Task goal. Among the records that follow, set down only the lines from the one containing "The width and height of the screenshot is (886, 469)." to the one containing "Viewport: 1419px width, 840px", both included, exactly.
^^^^^^^^^^^^^^^^
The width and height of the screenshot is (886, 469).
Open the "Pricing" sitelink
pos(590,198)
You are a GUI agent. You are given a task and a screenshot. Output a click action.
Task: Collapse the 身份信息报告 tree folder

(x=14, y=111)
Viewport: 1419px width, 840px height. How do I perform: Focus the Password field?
^^^^^^^^^^^^^^^^
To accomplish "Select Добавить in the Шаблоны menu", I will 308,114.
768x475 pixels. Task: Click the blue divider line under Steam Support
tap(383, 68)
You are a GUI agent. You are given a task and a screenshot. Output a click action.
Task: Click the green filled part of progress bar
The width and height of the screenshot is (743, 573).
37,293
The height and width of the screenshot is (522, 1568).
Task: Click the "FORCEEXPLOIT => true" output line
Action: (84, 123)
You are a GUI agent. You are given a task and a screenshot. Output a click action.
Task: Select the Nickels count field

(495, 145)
^^^^^^^^^^^^^^^^
Completed task.
The width and height of the screenshot is (886, 469).
Open the "Pricing" sitelink
pos(590,198)
You are a GUI agent. You are given a task and a screenshot. Output a click action.
Task: Collapse the 身份信息报告 tree folder

(x=14, y=111)
Viewport: 1419px width, 840px height. How do I perform: Focus the Password field?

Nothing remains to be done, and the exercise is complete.